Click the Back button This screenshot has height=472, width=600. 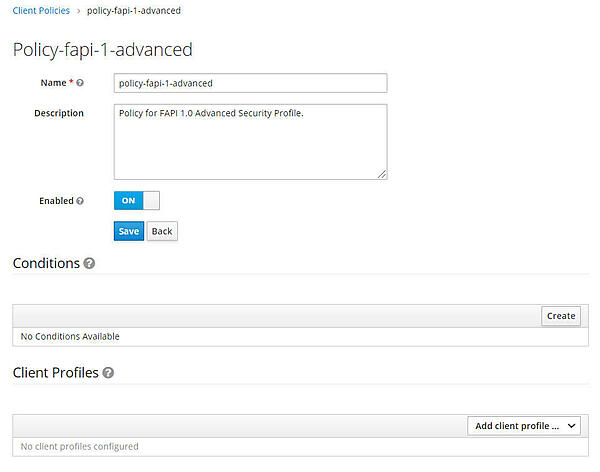162,231
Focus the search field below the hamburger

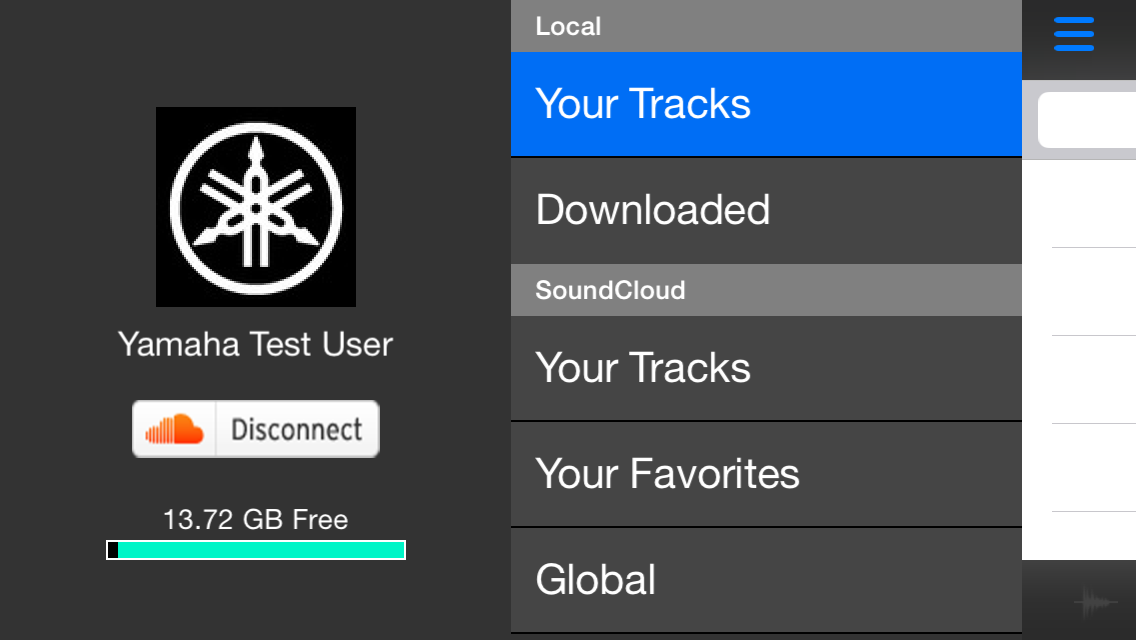tap(1088, 120)
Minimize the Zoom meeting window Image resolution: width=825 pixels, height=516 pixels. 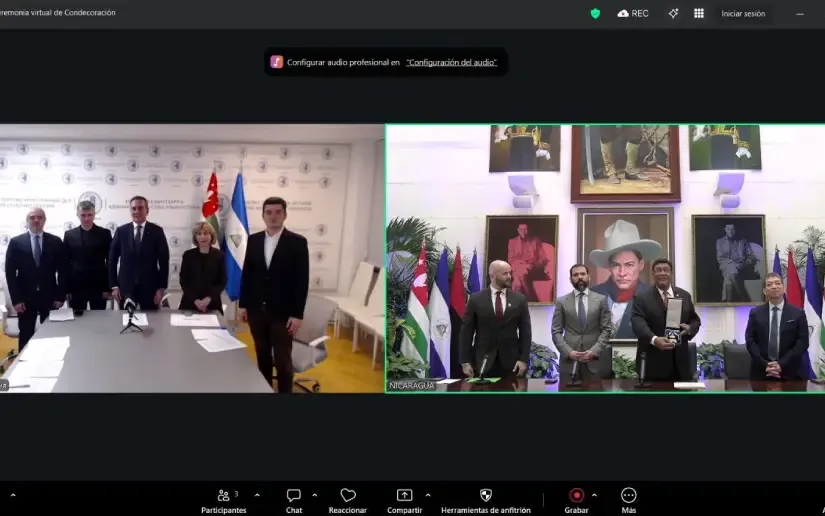pos(800,13)
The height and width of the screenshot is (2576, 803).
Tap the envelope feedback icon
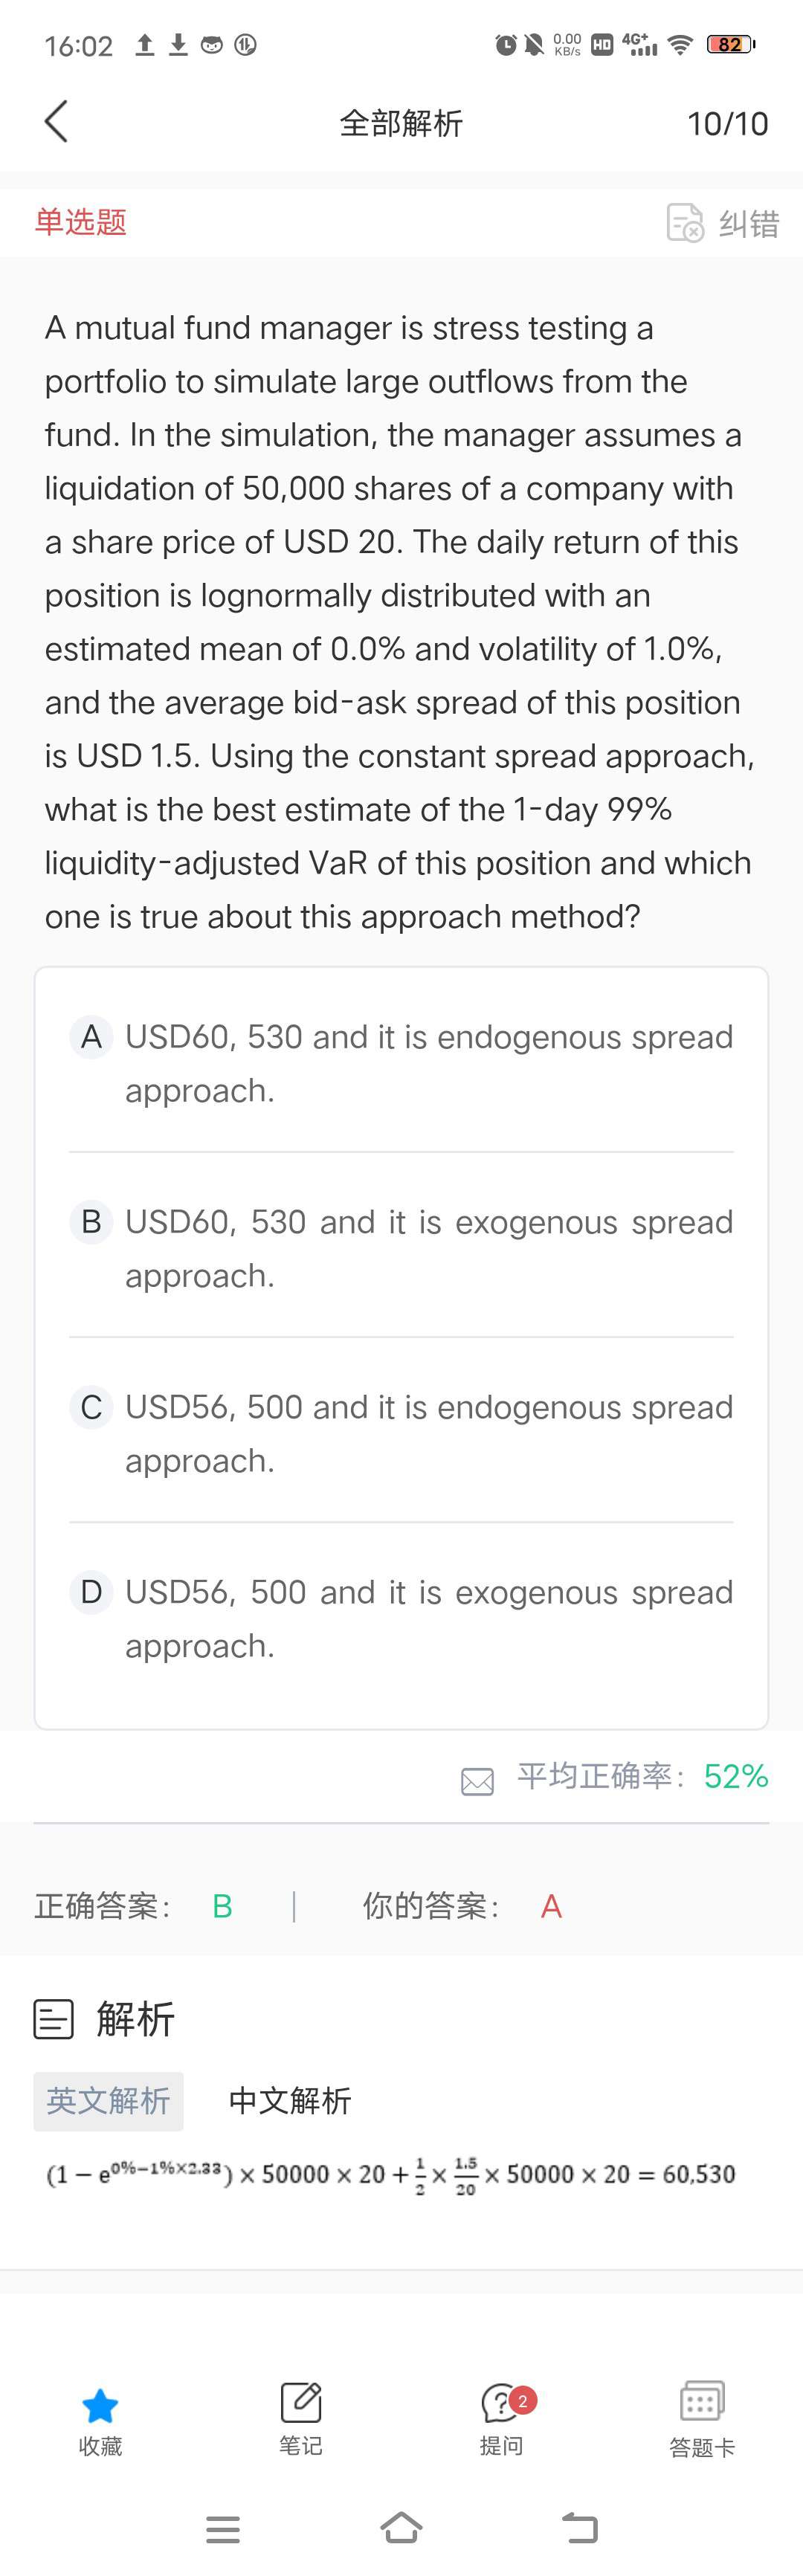[x=477, y=1781]
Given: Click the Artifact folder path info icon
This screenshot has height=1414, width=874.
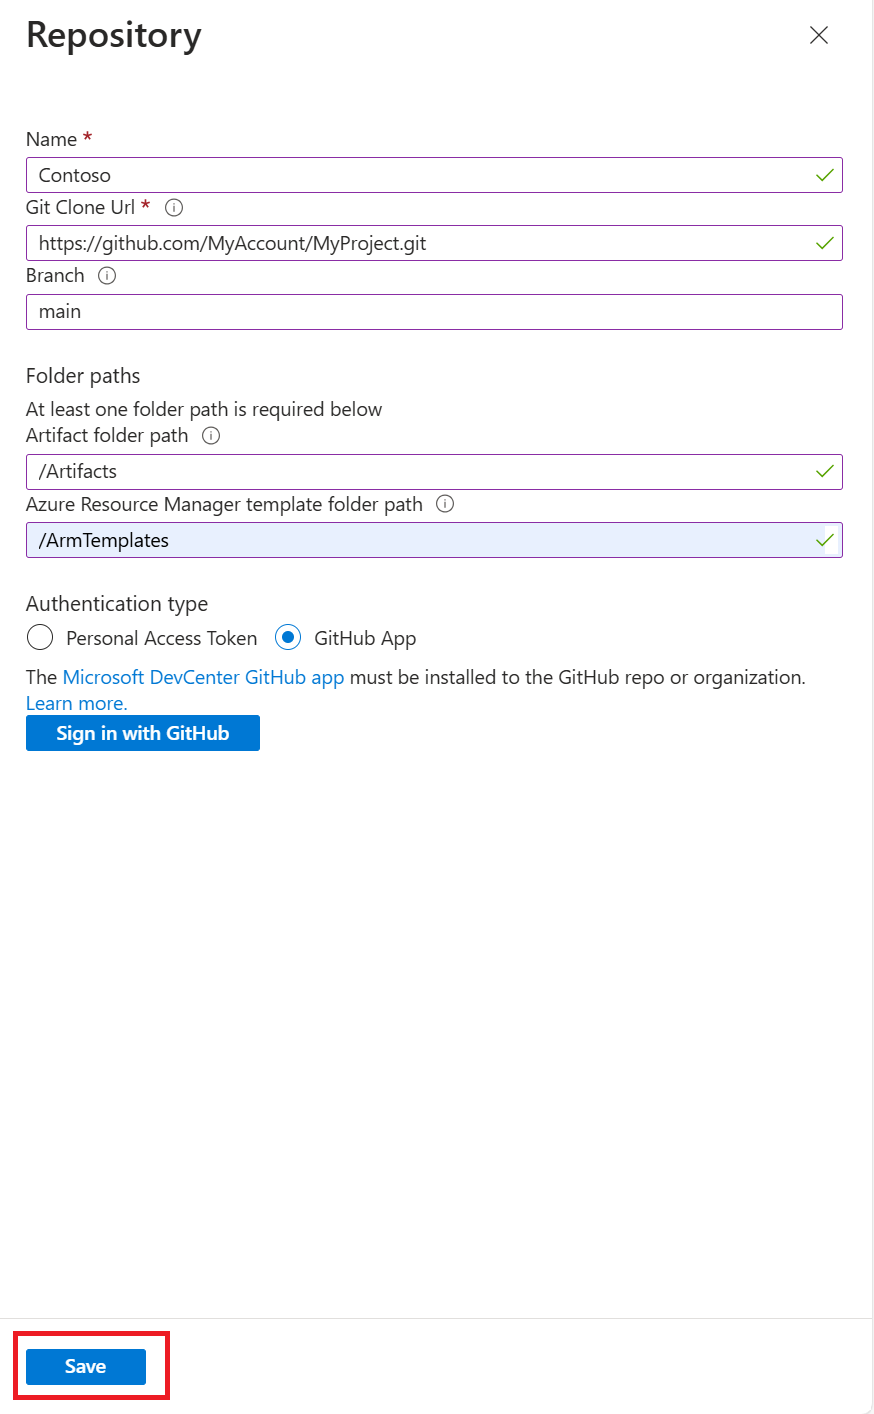Looking at the screenshot, I should (x=211, y=436).
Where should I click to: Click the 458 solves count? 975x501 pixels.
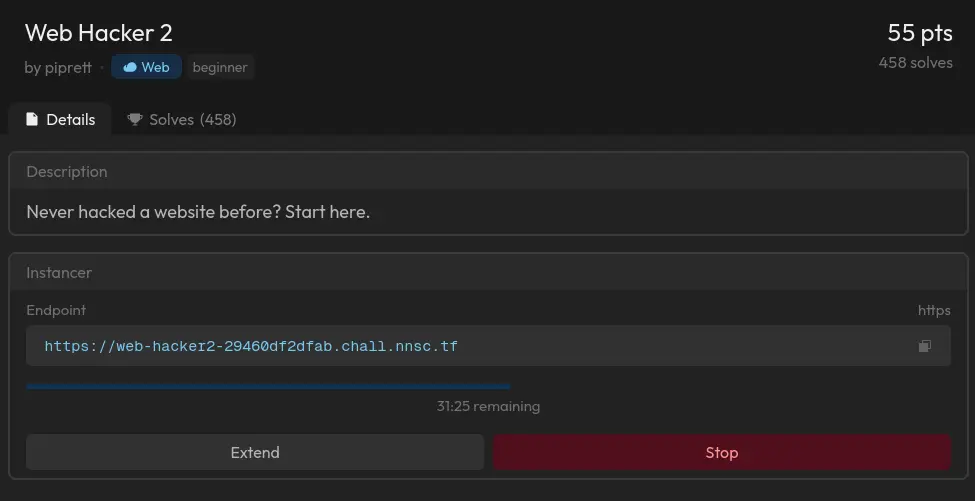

• **EXERCISE GOAL**
The response must restate exactly the lines from the one containing "This screenshot has height=1414, width=874." through the end of the records above and must leave out all pictures.

• **SOLUTION FOR THIS TASK**
This screenshot has height=1414, width=874.
Looking at the screenshot, I should (x=211, y=436).
Where should I click to: Click the 458 solves count? 975x501 pixels.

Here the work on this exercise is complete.